Internamente, o Citi já usa seu próprio token para realizar transferências entre países onde opera. Agora chegou o momento de dar o próximo passo: integrar sua plataforma com outros sistemas digitais – e aí entram as stablecoins.
A grande trava à engrenagem das transferências internacionais hoje é o fato de existirem múltiplas FMIs – financial market infrastructures – em várias jurisdições, operando sob diferentes regras, cada uma com seu prazo de liquidação.
A tokenização surgiu como a solução ideal para esta antiga dor dos participantes dos mercados globais e, para Donovan, o sistema financeiro internacional parece destinado a ir para esse caminho.
“As stablecoins não são propriamente uma novidade.

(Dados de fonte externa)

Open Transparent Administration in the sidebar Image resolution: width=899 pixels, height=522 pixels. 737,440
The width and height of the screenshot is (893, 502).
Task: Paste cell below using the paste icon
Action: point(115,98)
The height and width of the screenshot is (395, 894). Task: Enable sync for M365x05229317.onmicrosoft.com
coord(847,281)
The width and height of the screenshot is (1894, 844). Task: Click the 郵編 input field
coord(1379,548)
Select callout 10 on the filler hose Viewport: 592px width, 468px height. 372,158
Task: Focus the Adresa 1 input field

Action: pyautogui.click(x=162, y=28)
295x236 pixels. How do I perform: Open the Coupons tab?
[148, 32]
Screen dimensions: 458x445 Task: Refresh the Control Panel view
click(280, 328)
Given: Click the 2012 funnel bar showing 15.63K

Estávamos falando sobre elas há cinco ou seis anos, mas não havia clareza regulatória. Faltava segurança. Só vamos investir em algo do tipo se nossos clientes tiverem interesse real nisso.”

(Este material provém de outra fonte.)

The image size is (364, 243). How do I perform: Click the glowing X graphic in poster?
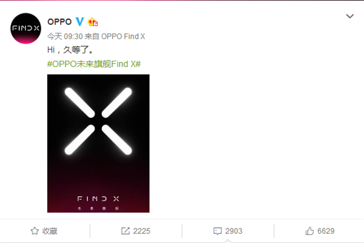click(98, 121)
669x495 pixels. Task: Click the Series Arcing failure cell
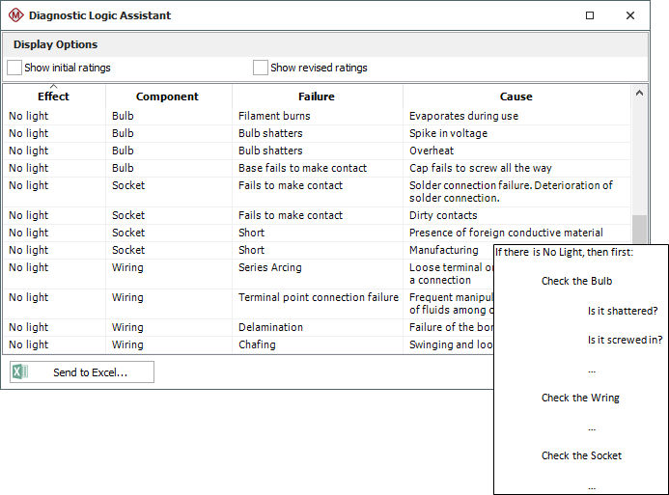pyautogui.click(x=270, y=267)
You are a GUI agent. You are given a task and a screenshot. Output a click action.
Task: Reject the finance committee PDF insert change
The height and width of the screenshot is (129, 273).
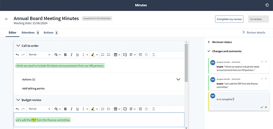coord(266,79)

O arcabouço regulatório começou a ser construído – ao menos nos EUA – com a aprovação do Genius Act. Agora a China e a Europa correm para apressar suas próprias regulações e não ficar para trás, o que significaria fortalecer a hegemonia do dólar nas transações internacionais.
Para Donovan, ainda resta um caminho regulatório considerável a ser perseguido para que se tornem realidade as plataformas globais tokenizadas de grande escala – além de uma mudança cultural por parte de muitos clientes.
Não adianta apenas os EUA ou o Brasil criarem os seus marcos regulatórios. A interoperabilidade de um ‘Pix global’ depende da criação de uma rede confiável, tanto do ponto de vista tecnológico como regulatório.
Donovan disse que o banco não considera as fintechs de cripto uma ameaça ao seu negócio de prover soluções para movimentar dinheiro ao redor do mundo. Pelo contrário. Elas podem ser complementares, fazendo “a última milha” das transações.
“Desde o início abraçamos as fintechs. Nunca as vimos como uma ameaça competitiva,” disse. “Víamos as fintechs como capazes de preencher uma lacuna no mercado e fornecedores de serviços que não conseguimos entregar, ajudando a atrair mais consumidores.”
E qual o papel do centenário Citi nesse sistema financeiro do futuro?
“Não tenho uma bola de cristal, mas acho que nosso papel hoje e amanhã será extremamente relevante,” afirmou. “A presença global do Citi é inigualável. Conseguimos movimentar dinheiro para mais de 140 países ao redor do globo com bastante facilidade.”
Agora, a ambição é “movimentar dinheiro 24 horas por dia, 7 dias por semana, em todos os mercados do mundo,” disse Donovan.
O que falta para chegar lá? “Clareza regulatória é absolutamente primordial. Os dois pontos principais são: clareza regulatória e demanda dos clientes.”
Jane Fraser, a CEO do Citi, confirmou recentemente que o banco estuda emitir stablecoins para facilitar os pagamentos digitais.
“Estamos considerando a emissão de uma stablecoin do Citi, mas talvez mais importante seja o segmento de depósitos tokenizados,” disse ela. “Essa é uma boa oportunidade para nós.”
O banco também analisa a possibilidade de custodiar criptoativos para seus clientes.
Donovan disse que costuma dizer aos mais jovens que eles têm muita sorte de viver o atual momento de transformações no sistema financeiro.
“Gostaria de estar começando minha jornada profissional agora,” disse. “É realmente muito emocionante. Mal consigo dormir à noite com o ritmo das mudanças e os potenciais resultados de muito do que está sendo discutido e explorado ao redor do mundo agora.”
Com a experiência de acompanhar os outros países da América Latina e tendo vivido muitos anos na Ásia, Donovan diz que o Brasil está na dianteira dessa onda de inovação. Nos últimos, o executivo vem participando de conversas com o Banco Central sobre a regulamentação da emissão de stablecoins no país.
“O Brasil é a Singapura da América Latina,” disse Donovan. “O Brasil é o first mover. Sempre recomendo às pessoas que olhem o que o País tem feito em temas como open finance, pagamento instantâneo e inclusão financeira.”